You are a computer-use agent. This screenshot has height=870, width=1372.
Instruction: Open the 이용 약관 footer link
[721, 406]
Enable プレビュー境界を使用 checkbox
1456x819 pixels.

════════

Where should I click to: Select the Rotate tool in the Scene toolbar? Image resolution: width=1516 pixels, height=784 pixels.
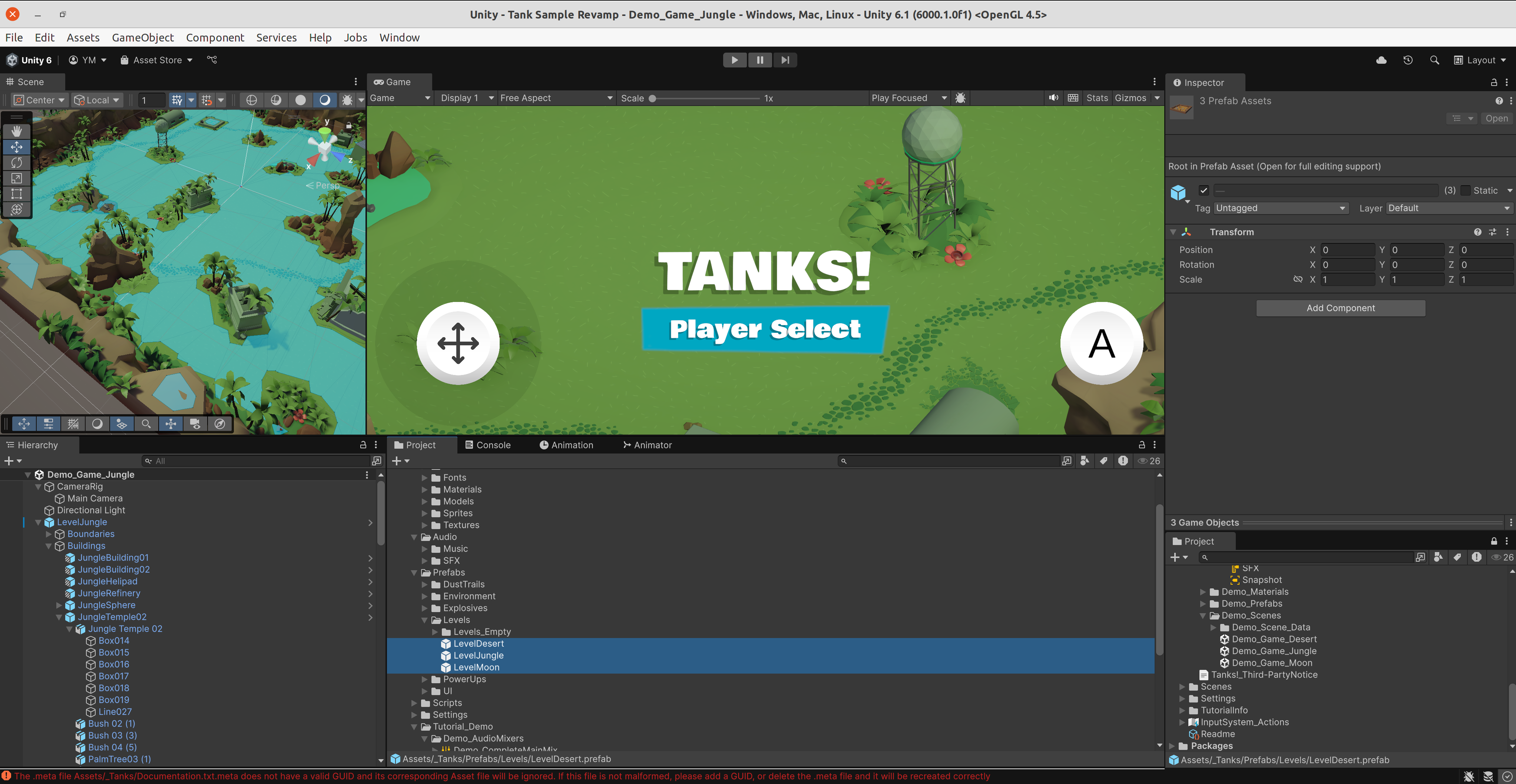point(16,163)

════════

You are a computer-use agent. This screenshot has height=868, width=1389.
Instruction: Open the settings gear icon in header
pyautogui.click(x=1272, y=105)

════════

The word "computer" appears in some of the lines above. Copy those lines.

You are a computer-use agent. This screenshot has height=870, width=1372.
You are a computer-use agent. This screenshot has height=868, width=1389.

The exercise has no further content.